Problem statement: Scan the entries below and return each line that contains "pixel".

Records shown:
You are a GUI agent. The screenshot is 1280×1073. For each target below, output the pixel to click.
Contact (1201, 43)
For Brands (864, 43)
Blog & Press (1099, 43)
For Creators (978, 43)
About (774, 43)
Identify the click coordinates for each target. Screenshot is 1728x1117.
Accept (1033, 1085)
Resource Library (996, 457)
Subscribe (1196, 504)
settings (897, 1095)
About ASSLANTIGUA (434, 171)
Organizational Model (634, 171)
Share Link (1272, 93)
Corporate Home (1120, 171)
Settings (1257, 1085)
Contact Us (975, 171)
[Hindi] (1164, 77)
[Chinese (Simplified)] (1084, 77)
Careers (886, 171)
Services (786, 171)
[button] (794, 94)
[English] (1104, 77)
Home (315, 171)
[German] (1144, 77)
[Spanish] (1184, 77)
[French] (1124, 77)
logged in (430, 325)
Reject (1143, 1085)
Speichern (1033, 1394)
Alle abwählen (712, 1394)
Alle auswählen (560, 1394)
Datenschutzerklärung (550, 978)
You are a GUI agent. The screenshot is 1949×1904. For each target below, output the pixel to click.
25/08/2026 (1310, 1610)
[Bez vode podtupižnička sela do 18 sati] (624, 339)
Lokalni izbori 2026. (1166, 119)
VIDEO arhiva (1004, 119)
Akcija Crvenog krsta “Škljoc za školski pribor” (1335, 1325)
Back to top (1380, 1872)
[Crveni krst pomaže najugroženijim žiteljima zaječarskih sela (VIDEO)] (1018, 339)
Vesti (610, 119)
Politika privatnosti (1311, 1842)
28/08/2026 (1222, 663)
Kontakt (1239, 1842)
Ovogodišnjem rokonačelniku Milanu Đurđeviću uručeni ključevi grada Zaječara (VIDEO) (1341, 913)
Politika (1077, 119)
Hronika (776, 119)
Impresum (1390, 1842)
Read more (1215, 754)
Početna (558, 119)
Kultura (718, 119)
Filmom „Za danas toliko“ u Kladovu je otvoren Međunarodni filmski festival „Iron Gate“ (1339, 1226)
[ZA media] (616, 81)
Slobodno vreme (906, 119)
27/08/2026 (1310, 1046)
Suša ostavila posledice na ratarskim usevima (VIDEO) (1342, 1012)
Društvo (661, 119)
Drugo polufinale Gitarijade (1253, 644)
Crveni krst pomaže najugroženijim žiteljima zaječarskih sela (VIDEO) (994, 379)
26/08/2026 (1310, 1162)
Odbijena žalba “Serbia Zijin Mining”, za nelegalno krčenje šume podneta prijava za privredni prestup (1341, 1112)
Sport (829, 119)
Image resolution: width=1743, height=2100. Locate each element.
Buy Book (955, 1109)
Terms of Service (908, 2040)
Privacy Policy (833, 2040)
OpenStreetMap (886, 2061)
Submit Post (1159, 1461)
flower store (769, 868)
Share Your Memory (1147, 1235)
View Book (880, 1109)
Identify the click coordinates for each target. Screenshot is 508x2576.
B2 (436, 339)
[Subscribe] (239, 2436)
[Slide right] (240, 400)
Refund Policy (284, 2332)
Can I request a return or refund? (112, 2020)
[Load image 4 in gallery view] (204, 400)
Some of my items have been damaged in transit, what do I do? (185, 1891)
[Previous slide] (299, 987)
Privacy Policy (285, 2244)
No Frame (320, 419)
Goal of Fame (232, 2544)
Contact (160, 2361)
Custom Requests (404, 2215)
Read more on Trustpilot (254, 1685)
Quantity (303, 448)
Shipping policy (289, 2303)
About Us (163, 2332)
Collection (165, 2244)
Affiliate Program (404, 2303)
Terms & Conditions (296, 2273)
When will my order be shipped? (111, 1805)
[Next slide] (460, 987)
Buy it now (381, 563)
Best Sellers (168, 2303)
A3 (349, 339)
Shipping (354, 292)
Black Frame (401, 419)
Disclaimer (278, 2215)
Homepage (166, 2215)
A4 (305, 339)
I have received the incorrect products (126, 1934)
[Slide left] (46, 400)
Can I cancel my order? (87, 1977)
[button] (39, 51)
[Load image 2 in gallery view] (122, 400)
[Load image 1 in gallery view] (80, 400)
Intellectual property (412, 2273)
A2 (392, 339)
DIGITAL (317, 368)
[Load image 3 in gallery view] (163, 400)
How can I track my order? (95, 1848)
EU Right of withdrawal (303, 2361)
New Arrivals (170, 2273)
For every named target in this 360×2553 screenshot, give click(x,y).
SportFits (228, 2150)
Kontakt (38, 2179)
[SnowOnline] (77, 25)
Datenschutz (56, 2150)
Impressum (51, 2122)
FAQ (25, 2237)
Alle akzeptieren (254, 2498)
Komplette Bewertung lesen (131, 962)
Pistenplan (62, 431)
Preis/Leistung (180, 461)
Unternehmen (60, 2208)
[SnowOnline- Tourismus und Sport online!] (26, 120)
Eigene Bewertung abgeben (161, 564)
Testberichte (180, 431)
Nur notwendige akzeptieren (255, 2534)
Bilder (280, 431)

Written answer:
You are a GUI agent. The screenshot is 1280×1073. For each target below, output the pixel to click.
You are a GUI agent. The screenshot is 1949×1904. For each target below, output the pixel to click.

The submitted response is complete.